--- EXERCISE REQUIREMENTS ---
Every line of the records below from the line with "Task: Click the Domain/Sub-domain" up to and including the line with "Given: Click the retweet arrows icon" must be reproduced exactly, and no line outside that range.

[Saved data entries]

--- START ---

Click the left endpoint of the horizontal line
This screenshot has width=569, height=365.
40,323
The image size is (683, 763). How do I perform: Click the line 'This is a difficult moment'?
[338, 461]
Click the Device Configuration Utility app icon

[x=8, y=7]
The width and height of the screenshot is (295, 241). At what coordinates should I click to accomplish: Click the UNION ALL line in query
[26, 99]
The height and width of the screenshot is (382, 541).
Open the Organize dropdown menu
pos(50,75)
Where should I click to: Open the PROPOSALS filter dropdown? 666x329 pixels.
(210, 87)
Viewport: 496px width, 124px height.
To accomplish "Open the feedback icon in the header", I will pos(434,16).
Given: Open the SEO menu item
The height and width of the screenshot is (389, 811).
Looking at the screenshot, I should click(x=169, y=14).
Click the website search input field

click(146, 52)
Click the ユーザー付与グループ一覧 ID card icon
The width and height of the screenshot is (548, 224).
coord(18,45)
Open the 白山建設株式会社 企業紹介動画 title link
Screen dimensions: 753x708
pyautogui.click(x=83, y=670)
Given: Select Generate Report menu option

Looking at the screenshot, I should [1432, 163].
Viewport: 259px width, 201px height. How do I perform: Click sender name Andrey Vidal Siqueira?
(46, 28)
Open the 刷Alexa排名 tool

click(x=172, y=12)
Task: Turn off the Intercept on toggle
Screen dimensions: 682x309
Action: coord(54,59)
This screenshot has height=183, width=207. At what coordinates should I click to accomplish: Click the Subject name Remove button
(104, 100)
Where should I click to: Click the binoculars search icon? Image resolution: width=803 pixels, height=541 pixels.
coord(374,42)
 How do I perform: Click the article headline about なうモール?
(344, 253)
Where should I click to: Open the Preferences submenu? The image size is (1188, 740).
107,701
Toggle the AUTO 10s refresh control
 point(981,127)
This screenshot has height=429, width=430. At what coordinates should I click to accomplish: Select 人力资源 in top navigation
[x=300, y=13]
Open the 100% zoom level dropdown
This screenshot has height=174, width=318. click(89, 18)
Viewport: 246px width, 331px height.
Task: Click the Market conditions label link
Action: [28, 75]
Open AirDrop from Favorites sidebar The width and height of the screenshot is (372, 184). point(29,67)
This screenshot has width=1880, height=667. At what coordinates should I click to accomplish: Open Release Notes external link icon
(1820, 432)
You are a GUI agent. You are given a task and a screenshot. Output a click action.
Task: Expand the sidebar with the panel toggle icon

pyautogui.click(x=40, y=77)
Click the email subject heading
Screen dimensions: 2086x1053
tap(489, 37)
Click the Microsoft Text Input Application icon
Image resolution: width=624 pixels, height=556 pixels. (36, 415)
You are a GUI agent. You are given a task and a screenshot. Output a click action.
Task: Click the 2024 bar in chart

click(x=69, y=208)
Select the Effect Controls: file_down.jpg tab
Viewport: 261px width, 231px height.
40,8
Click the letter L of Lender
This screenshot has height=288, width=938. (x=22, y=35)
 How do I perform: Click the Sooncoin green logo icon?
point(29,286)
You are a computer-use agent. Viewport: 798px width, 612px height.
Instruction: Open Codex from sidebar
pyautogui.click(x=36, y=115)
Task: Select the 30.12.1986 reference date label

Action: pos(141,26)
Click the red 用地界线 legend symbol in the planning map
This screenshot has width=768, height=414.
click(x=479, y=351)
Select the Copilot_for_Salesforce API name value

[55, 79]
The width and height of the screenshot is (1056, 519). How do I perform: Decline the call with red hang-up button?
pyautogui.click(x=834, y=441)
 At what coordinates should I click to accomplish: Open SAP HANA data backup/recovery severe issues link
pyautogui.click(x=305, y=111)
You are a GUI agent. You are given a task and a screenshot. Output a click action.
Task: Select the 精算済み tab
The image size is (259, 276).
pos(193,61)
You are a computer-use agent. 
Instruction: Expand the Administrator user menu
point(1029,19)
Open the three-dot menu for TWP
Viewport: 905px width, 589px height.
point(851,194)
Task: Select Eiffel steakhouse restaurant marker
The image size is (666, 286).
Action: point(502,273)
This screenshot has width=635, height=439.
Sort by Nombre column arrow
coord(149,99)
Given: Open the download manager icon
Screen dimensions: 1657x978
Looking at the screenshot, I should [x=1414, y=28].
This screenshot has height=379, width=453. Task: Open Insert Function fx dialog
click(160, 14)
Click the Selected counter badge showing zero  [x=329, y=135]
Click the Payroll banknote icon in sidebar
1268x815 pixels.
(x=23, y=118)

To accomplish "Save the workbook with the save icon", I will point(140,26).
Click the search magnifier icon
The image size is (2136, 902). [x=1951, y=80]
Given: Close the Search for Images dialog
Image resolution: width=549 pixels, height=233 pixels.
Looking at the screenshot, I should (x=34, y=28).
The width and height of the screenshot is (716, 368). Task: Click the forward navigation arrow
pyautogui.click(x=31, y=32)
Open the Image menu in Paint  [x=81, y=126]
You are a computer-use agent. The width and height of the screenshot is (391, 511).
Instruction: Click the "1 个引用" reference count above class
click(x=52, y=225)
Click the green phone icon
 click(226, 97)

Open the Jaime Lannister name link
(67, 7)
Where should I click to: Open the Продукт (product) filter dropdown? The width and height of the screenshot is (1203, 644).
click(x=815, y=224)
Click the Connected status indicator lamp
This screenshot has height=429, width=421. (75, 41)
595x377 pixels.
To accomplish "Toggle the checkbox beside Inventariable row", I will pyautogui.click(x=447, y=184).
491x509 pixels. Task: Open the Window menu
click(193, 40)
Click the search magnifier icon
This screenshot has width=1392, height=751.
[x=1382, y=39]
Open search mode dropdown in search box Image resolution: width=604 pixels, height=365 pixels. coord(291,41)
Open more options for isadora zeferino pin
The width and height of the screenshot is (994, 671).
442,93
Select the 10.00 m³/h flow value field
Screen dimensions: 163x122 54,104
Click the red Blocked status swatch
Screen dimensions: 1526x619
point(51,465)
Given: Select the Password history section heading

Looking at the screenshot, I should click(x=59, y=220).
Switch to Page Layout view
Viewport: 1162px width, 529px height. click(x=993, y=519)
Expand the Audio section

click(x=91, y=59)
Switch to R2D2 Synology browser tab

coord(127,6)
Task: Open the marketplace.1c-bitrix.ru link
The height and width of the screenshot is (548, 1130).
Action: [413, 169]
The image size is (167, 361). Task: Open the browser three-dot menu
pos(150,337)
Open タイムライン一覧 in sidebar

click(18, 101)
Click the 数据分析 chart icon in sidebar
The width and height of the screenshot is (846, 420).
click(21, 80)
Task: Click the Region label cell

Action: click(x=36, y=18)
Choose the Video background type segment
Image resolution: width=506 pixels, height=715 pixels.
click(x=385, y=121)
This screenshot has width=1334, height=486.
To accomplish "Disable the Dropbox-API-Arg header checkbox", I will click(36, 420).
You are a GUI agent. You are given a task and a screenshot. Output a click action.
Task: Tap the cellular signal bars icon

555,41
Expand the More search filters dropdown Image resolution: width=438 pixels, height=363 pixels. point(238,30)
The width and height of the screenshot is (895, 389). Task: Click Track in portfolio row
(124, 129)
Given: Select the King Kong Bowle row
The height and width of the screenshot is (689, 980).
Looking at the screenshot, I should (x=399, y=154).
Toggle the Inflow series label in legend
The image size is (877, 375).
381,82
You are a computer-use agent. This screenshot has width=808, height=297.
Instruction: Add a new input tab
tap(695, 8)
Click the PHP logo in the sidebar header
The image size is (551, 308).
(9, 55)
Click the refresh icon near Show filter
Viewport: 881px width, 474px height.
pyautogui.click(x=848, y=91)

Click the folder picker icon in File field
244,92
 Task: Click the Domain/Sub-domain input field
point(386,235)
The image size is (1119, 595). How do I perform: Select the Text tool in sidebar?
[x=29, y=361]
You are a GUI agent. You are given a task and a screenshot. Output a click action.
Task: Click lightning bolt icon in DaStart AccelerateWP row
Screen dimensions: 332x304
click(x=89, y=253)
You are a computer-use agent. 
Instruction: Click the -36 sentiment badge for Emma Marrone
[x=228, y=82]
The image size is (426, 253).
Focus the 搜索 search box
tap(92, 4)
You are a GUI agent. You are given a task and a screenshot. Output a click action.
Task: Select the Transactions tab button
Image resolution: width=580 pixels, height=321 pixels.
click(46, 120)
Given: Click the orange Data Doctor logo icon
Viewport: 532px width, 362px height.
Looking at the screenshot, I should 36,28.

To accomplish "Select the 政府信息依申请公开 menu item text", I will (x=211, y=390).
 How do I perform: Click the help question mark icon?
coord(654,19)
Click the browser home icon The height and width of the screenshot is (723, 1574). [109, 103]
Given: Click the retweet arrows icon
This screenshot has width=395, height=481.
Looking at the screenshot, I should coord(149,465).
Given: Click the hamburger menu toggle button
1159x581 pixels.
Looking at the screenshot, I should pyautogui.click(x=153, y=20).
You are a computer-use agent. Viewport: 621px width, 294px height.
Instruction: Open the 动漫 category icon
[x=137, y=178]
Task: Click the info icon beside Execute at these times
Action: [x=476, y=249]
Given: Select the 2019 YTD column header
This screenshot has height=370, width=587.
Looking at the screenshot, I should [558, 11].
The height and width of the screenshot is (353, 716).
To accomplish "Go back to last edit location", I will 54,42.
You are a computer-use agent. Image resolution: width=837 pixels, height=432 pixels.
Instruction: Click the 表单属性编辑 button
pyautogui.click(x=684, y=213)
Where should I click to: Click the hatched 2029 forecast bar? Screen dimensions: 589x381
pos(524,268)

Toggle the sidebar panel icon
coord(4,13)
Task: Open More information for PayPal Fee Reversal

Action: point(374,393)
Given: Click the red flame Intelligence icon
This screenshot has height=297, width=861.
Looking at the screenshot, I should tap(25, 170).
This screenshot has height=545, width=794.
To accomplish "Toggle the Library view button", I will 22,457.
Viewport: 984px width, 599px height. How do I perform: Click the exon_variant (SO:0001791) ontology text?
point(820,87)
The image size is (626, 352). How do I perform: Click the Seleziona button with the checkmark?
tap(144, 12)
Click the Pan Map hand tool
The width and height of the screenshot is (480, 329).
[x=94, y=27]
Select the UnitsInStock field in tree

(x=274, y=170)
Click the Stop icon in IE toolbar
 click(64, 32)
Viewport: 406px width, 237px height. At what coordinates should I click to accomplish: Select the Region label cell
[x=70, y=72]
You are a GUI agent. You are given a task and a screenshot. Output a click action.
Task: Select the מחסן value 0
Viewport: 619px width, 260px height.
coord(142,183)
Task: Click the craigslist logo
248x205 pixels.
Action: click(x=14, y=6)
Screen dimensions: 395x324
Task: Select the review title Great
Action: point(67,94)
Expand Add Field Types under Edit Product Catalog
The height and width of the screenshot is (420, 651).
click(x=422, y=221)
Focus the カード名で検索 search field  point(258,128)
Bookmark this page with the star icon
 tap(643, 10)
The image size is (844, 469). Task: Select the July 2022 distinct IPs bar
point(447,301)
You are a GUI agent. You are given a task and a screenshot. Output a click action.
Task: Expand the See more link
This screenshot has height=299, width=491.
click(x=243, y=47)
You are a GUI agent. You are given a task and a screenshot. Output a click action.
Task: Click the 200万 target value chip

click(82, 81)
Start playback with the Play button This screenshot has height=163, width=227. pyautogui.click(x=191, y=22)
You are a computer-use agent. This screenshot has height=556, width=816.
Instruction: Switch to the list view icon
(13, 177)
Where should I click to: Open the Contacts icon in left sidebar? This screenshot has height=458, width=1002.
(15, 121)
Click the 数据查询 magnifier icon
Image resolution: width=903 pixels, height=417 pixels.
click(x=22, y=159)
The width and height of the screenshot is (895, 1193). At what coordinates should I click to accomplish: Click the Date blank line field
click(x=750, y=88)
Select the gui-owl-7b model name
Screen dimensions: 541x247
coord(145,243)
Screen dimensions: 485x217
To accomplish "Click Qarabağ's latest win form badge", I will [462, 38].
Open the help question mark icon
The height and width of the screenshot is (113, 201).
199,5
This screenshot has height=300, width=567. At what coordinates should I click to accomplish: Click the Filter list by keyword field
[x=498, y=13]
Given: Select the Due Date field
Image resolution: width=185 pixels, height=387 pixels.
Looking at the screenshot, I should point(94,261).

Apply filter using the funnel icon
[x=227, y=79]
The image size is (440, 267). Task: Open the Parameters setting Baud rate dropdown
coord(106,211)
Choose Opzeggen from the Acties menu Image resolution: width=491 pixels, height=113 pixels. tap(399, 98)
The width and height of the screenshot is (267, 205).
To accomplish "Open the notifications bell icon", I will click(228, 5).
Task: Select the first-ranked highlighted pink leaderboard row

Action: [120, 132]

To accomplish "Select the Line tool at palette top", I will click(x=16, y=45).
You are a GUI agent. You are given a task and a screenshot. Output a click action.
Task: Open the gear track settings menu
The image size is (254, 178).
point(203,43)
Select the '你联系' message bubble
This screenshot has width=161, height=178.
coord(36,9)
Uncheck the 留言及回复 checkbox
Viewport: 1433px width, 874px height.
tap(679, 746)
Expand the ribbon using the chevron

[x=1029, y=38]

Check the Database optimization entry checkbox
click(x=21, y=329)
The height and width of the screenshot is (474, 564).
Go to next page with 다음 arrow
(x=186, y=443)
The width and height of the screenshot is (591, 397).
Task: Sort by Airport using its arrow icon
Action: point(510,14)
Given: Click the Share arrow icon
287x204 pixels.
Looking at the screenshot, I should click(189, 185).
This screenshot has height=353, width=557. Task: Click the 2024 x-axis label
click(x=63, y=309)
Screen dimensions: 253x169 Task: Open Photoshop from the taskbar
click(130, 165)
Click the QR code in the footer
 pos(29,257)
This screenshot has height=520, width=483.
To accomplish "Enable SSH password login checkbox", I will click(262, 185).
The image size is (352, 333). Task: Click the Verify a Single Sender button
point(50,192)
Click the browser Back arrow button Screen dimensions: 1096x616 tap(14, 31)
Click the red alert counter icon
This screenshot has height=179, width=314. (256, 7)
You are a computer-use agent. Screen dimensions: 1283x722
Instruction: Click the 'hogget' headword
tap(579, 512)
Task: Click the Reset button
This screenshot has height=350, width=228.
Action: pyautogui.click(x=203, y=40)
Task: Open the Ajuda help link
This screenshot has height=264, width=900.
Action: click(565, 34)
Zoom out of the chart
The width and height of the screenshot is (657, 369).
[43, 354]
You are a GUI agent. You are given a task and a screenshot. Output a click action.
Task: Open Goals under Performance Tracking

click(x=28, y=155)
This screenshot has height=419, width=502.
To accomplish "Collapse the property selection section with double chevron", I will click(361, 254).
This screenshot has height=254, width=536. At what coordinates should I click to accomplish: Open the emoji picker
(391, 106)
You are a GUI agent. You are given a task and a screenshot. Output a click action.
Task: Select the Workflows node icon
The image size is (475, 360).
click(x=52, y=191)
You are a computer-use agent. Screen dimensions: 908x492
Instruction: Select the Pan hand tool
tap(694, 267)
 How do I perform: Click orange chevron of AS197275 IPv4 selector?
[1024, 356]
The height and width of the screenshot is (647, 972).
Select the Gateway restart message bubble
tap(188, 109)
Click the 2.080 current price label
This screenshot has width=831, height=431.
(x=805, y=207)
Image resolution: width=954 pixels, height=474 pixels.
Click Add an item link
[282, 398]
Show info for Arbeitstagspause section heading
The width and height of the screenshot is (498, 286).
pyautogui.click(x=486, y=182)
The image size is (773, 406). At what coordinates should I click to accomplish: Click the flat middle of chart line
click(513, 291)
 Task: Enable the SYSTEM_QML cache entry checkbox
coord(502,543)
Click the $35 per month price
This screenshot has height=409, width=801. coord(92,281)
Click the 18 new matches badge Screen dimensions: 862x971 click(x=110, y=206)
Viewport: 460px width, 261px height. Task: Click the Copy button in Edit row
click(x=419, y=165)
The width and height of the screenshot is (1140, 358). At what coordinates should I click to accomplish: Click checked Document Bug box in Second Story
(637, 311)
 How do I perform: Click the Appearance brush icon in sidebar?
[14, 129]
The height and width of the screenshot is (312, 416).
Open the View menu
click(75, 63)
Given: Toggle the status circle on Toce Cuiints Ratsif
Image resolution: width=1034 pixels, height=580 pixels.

--- END ---

--- EXPECTED ANSWER ---
 Task: Click the Domain/Sub-domain input field
point(386,235)
The image size is (1119, 595). How do I perform: Select the Text tool in sidebar?
[x=29, y=361]
You are a GUI agent. You are given a task and a screenshot. Output a click action.
Task: Click lightning bolt icon in DaStart AccelerateWP row
Screen dimensions: 332x304
click(x=89, y=253)
You are a computer-use agent. 
Instruction: Click the -36 sentiment badge for Emma Marrone
[x=228, y=82]
The image size is (426, 253).
Focus the 搜索 search box
tap(92, 4)
You are a GUI agent. You are given a task and a screenshot. Output a click action.
Task: Select the Transactions tab button
Image resolution: width=580 pixels, height=321 pixels.
click(46, 120)
Given: Click the orange Data Doctor logo icon
Viewport: 532px width, 362px height.
Looking at the screenshot, I should 36,28.

To accomplish "Select the 政府信息依申请公开 menu item text", I will (x=211, y=390).
 How do I perform: Click the help question mark icon?
coord(654,19)
Click the browser home icon The height and width of the screenshot is (723, 1574). [109, 103]
Given: Click the retweet arrows icon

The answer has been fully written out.